Treść zadań:
a) Co według wpisu z forum skierowanego do koleżanek zostało zjedzone u babci na dzień przed urodzeniem Artura?
b) Napisz dalszy ciąg wpisu z forum skierowanego do koleżanek, zaczynając zaraz po jego ostatnim zdaniu.

A właśnie Onanana jak tam Majunia?
Aneczko dzieciaki tak mają, że chetnie sprawdzają, co się stanie jak się trochę pookładają rączkami :-) Dałabym sobie rękę uciąć, że ty masz farbowane włoski, super kolor!
Katerinko cieszę się że fasolinka ładnie rośnie, nie zazdroszczę przebojów w pracy (co za bła nosz kurde!). USG mnie zaciekawiło, ciekawe czy jakiś lekarz takowym dysponuje w moim regionie:dry:
Helenko cieszę się, że mogłam pomóc! Dobrze, że dostałaś te zlecenia, na pewno warto skorzystać z pobytu Olka w szpitalu na diagnostykę. W takim razie być może do zobaczenia!;-)
Potworek niezły maraton sobie przed porodem zafundowałaś :-) Ja tez latałam z brzuchem po Ikei, ale nie na 3 dni przed porodem :-) (na 1 dzień przed urodzeniem Artura byłam w oracy u kolegów i koleżanek, w kadrach i zżarłam u babci górę pierogów ruskich :-)
Gola myślę, że będzie ci ładnie w rudym, ale chcesz taki mocny, wpadający w czerwień czy słabszy? Chyba sanki pójdą w ruch!?
Ponko fajnie, że się realizujesz! Wstaw czasem jakieś fotki Filipka na zamnkiętym!

Dane:
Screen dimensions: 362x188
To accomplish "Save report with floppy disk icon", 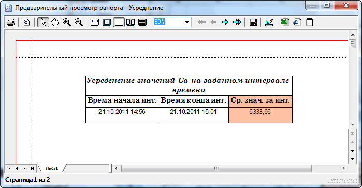I will point(253,22).
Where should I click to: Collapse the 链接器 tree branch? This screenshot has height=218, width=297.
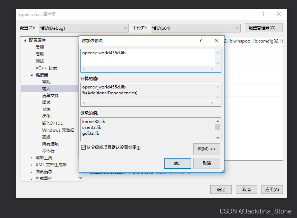tap(31, 75)
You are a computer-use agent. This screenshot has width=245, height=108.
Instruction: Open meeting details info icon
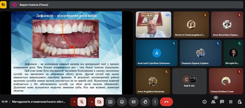point(205,102)
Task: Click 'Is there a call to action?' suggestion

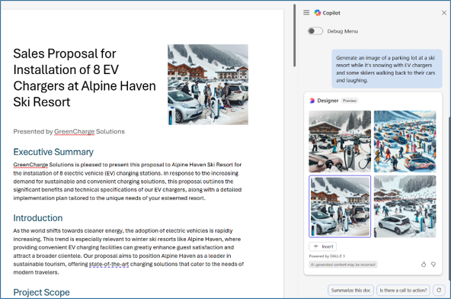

Odpowiedzi:
a) Góra pierogów ruskich.

b)
Ssabrina oj co za nieodpowiedzialni ludzie z tych znajomych:szok: Biedny Samik.. Ja też koniecznie potrzebuję nowej kurtki!!
Syl to dzielny chłopak z Igorka w takim razie! Jakimi farbami sobie farbujesz, możesz coś polecić? ja się boję sama farbować, że nierówno mi złapie..
Majuska- fajnie, że wpadłaś, fakt czasem trudno ogarnąć posty od tylu mam, szczegolnie jak się działą na tylu forach. Mimo wszystko naskrob czasem, co u was. Super, że wreszcie robisz to, co chciałaś!
Ankusch fajne są takie brzdące, ja juz zapomniałam jak to jest a raptem ledwo rok minął!
 
hej kochane ja tak na moemencik wpadłam zeby nap. kilka zdań bo nadrobię Was dopiero jutro. Tak więc generalnie moja siostra,szwagier i Lenka są cali nic poważnego się nie stało, LEnka ma tylko małego krwiaczka na głowie a siostra stłuczoną nogę, a szwagra poparzyły te gazy co z poduszką wyszły czy z poduszki nie wiem dokładnie.... dobrze że to tak się skończyło mowie Wam masakra. A w szpitalu oczywiście chceili mojej siostrze prześwietlenie robic nogi ale się nie zgodziła bo w ciązy no to lekarz mowi ze ok to juz wszystko a ona ze chce zeby jej usg zrobili bo w ciazy i czy ok no to łaskawie podzwonił i jej zrobili wiecie co idzie się załamać. Dobrze ze Lenką zajmował sie lekarz od mojej siostry z oddziału(jest pielęgniarka)także ok tylko biedna się omęczyła na rentgenie szwagier mowił że strasznie się bała i płakała a to trzeba być nieruchomo..... biedactwo kochane. Dzisiaj byłyśmy z Zuzią u nich i jest ok.
U nas ząbkowy koszmar trwa noce są do bani i już sama nie wiem czy to kiedyś minie?!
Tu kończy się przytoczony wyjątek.